Trusted Design

解説:

CVE-2023-46805に関する調査結果を以下に解説します。

1. 脆弱性の概要

1.1 影響

Ivanti Connect Secure (ICS)（旧称 Pulse Connect Secure）および Ivanti Policy Secure ゲートウェイのWebコンポーネントにおける認証バイパスの脆弱性です。この脆弱性を悪用することで、リモートの攻撃者が制御チェックを回避し、制限されたリソースにアクセスできます。
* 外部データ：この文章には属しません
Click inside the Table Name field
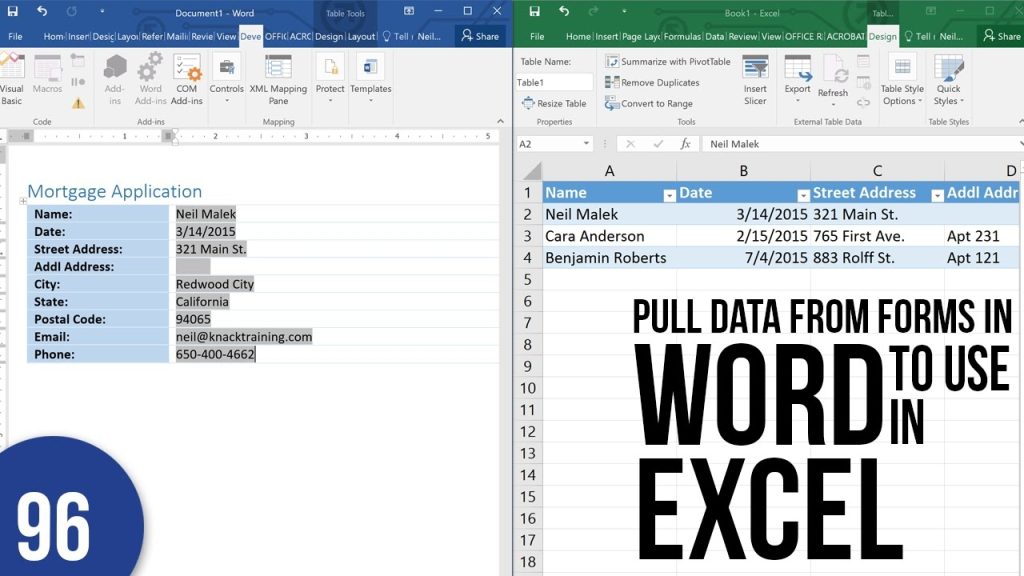Screen dimensions: 1024x576 click(554, 82)
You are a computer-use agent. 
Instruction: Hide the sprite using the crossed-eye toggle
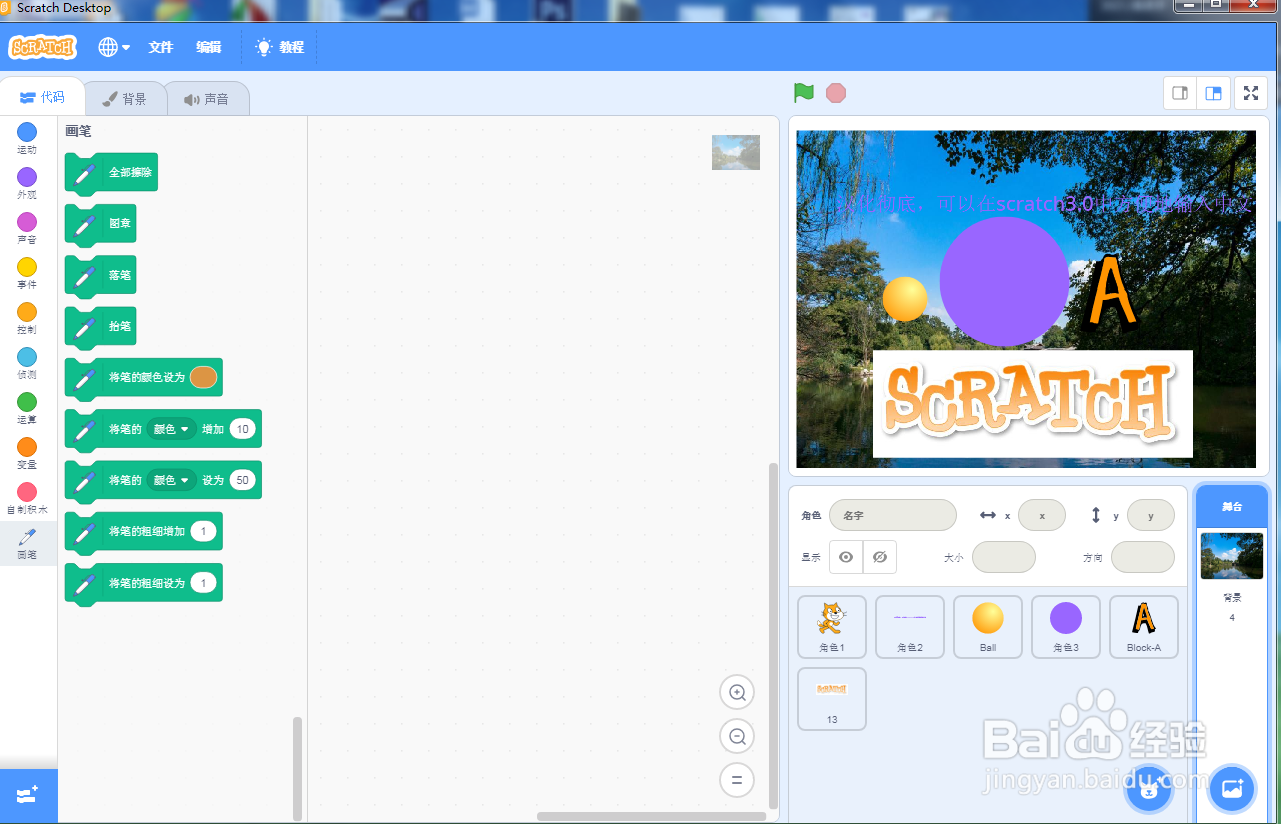879,557
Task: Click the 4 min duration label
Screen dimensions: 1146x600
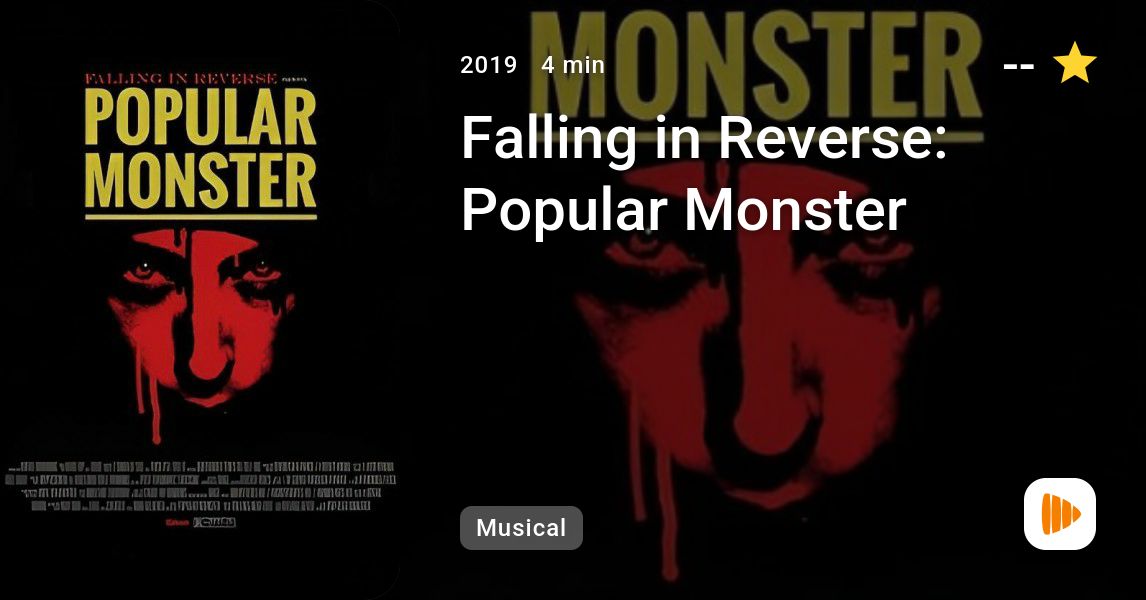Action: click(x=573, y=65)
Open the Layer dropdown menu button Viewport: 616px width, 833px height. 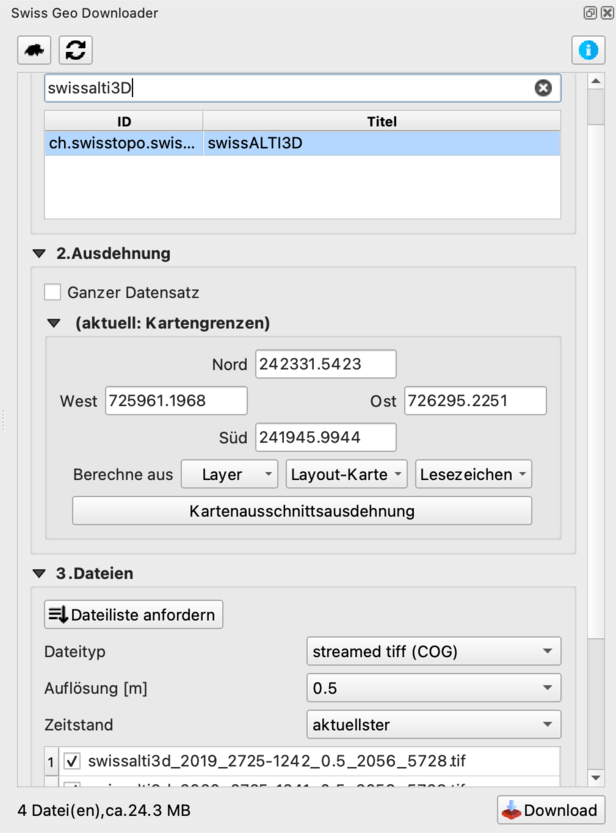[229, 475]
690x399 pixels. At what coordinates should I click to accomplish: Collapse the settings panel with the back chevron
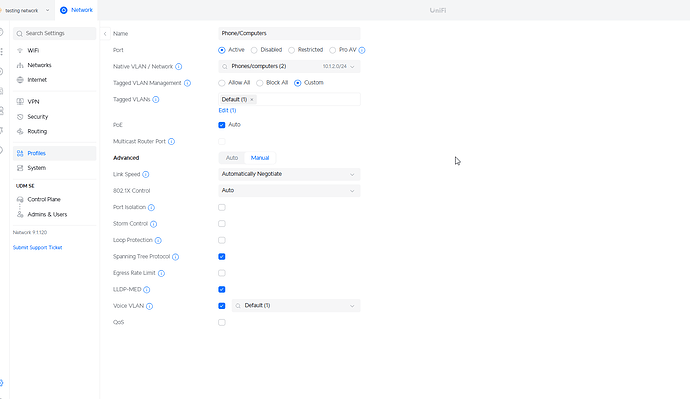point(105,33)
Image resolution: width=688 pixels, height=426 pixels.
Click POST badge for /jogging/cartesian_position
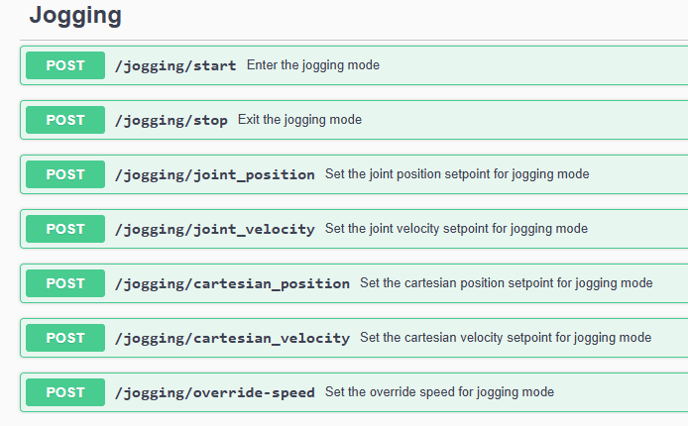click(65, 283)
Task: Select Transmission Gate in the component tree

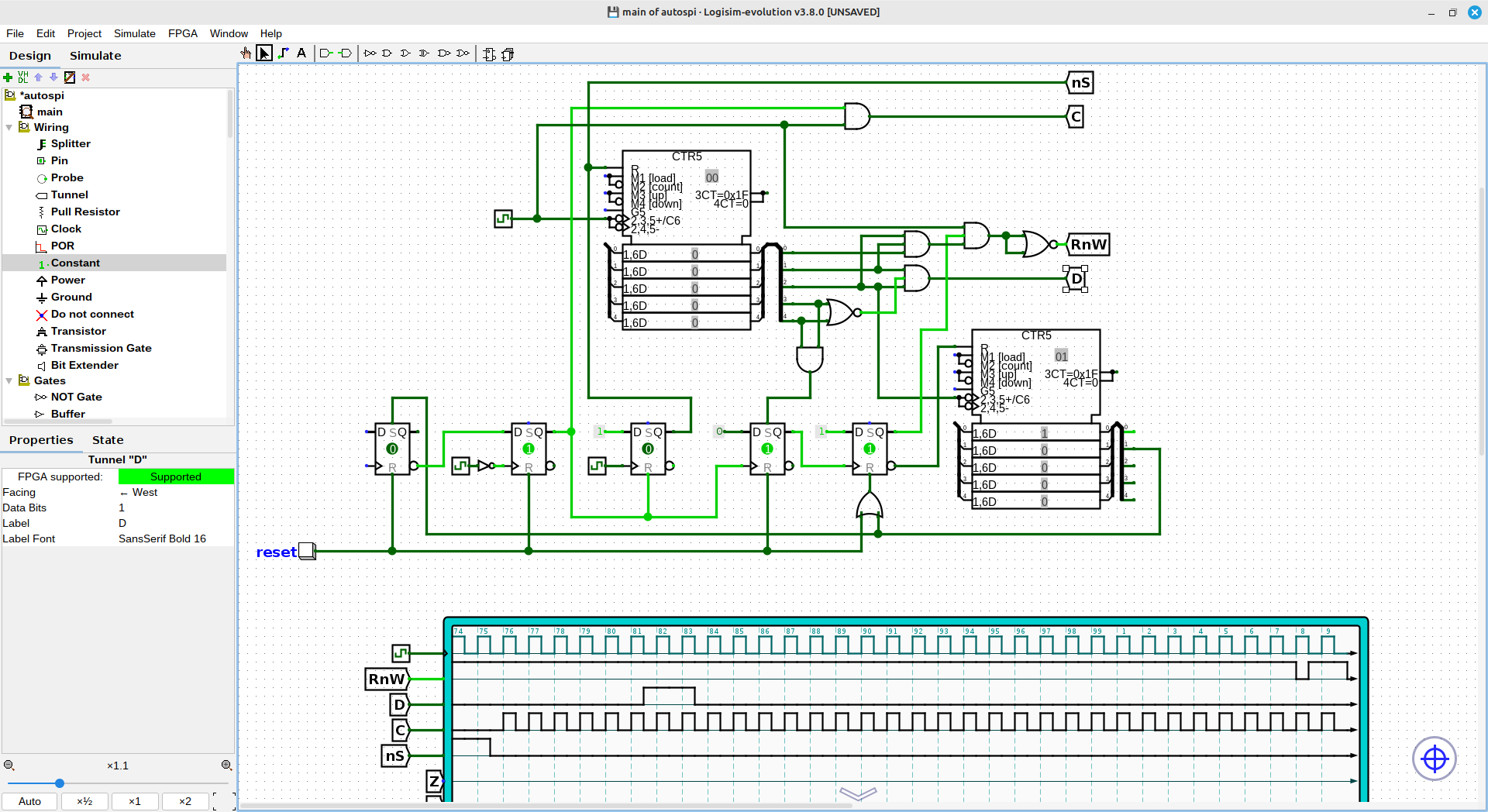Action: [x=101, y=348]
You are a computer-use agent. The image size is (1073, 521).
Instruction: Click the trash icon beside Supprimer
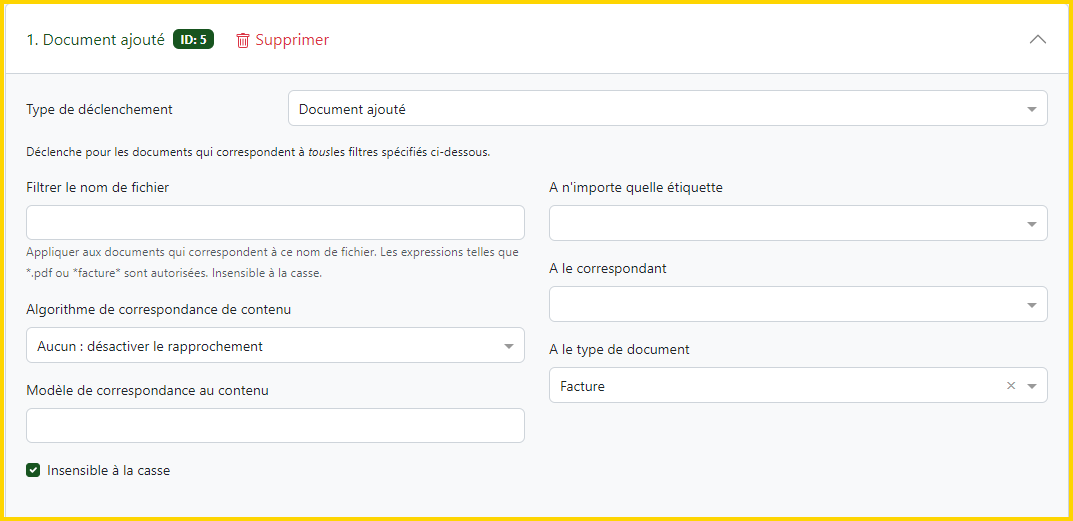point(243,40)
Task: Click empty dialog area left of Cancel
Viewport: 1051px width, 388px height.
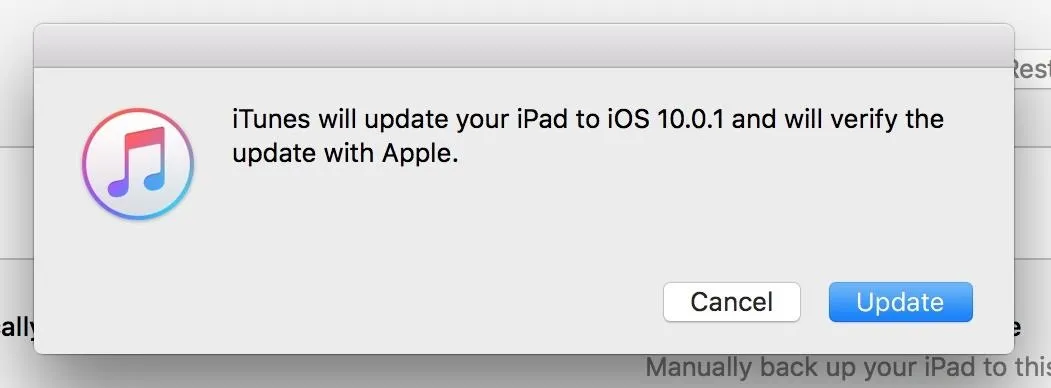Action: [402, 302]
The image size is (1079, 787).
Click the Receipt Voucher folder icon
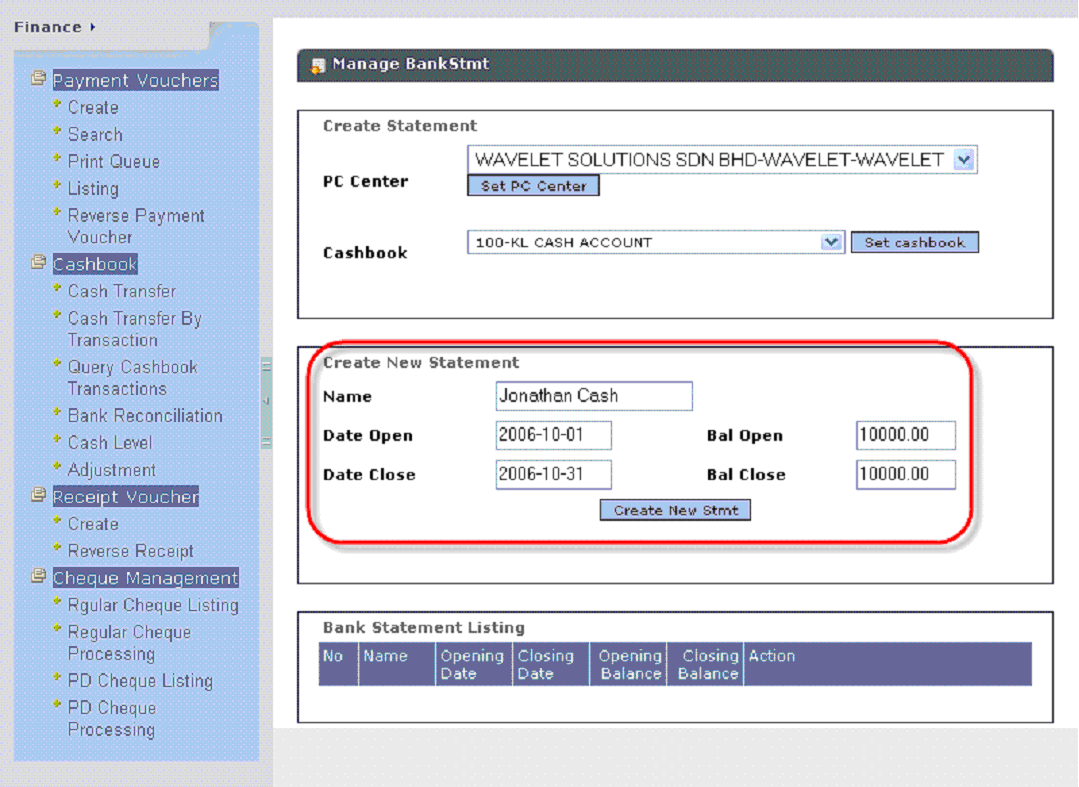pyautogui.click(x=39, y=495)
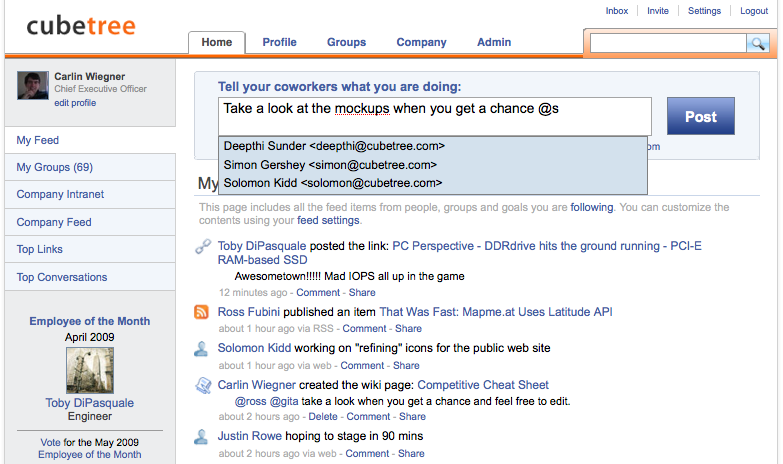Open My Groups (69) in the sidebar
The width and height of the screenshot is (783, 464).
(55, 167)
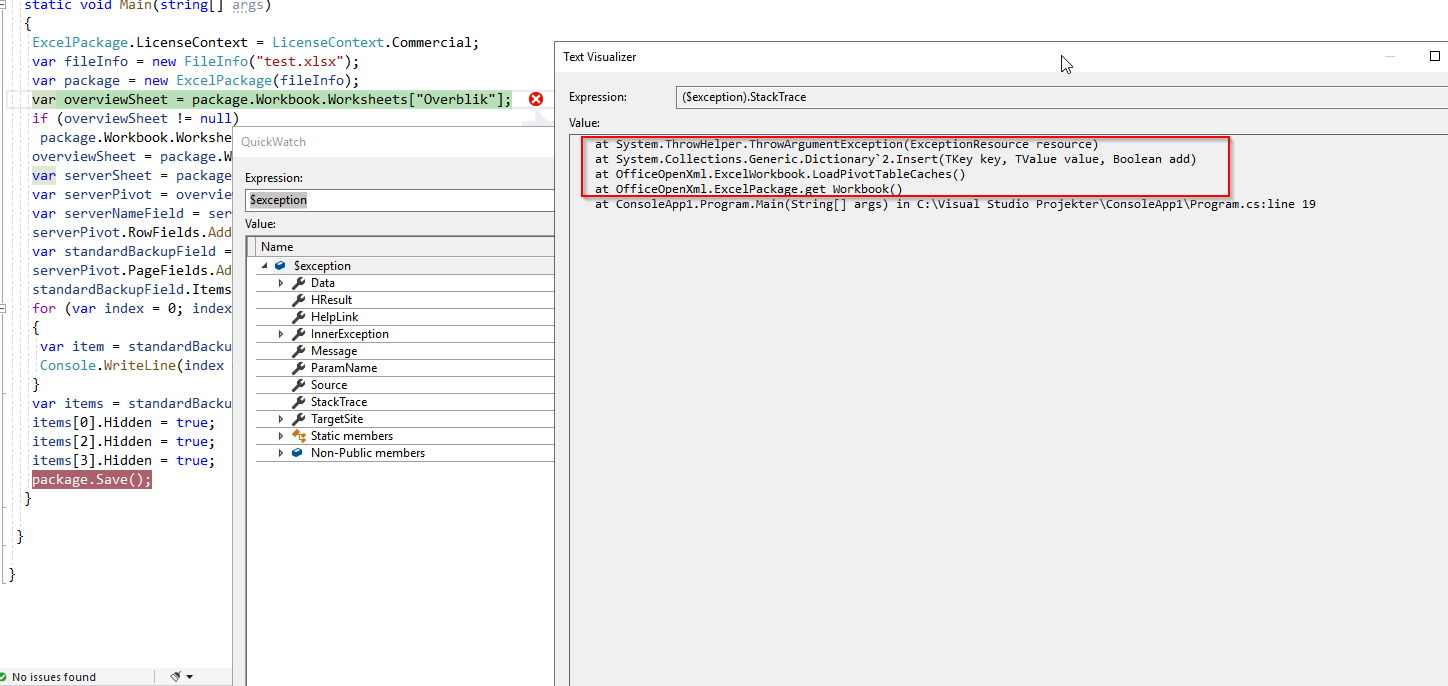The height and width of the screenshot is (686, 1448).
Task: Expand the Data node in QuickWatch
Action: coord(281,283)
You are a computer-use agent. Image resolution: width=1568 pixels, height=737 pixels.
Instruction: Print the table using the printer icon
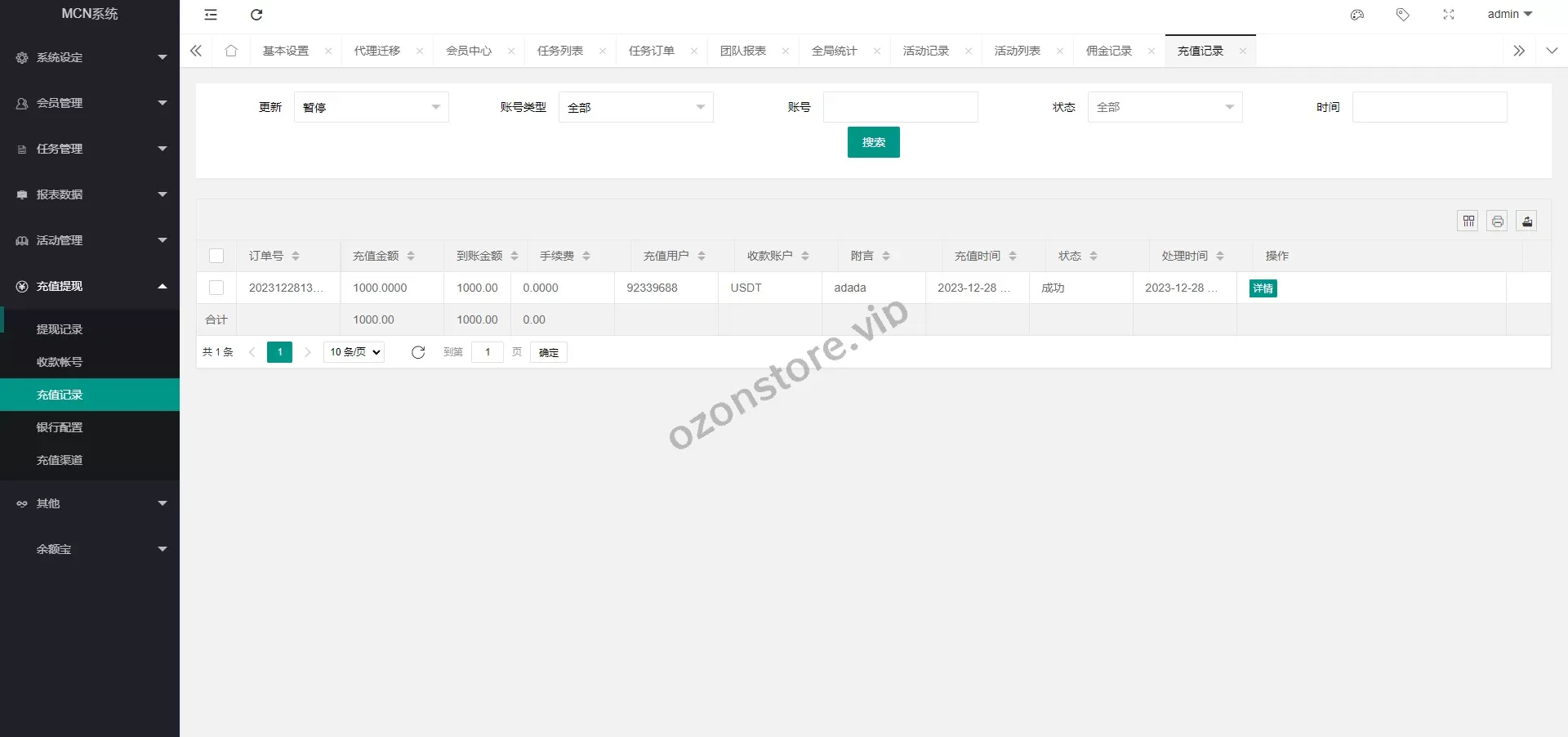1498,221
この脆弱性単独でも影響がありますが、特にCVE-2024-21887（コマンドインジェクションの脆弱性）と組み合わせて悪用された場合、認証されていない攻撃者がシステム上で任意のコマンドを実行できるようになり、リモートコード実行 (RCE) につながります。これにより、攻撃者は内部ネットワークへの不正アクセス、権限昇格、機密データの漏洩、デバイスの乗っ取り、サービス拒否（DoS）などのさまざまな悪意のある活動を行うことが可能となります。

1.2 深刻度

CVSS v3の基本評価スコアは「8.2 (High)」です。CVSSベクトルはAV:N/AC:L/PR:N/UI:N/S:U/C:H/I:L/A:Nです。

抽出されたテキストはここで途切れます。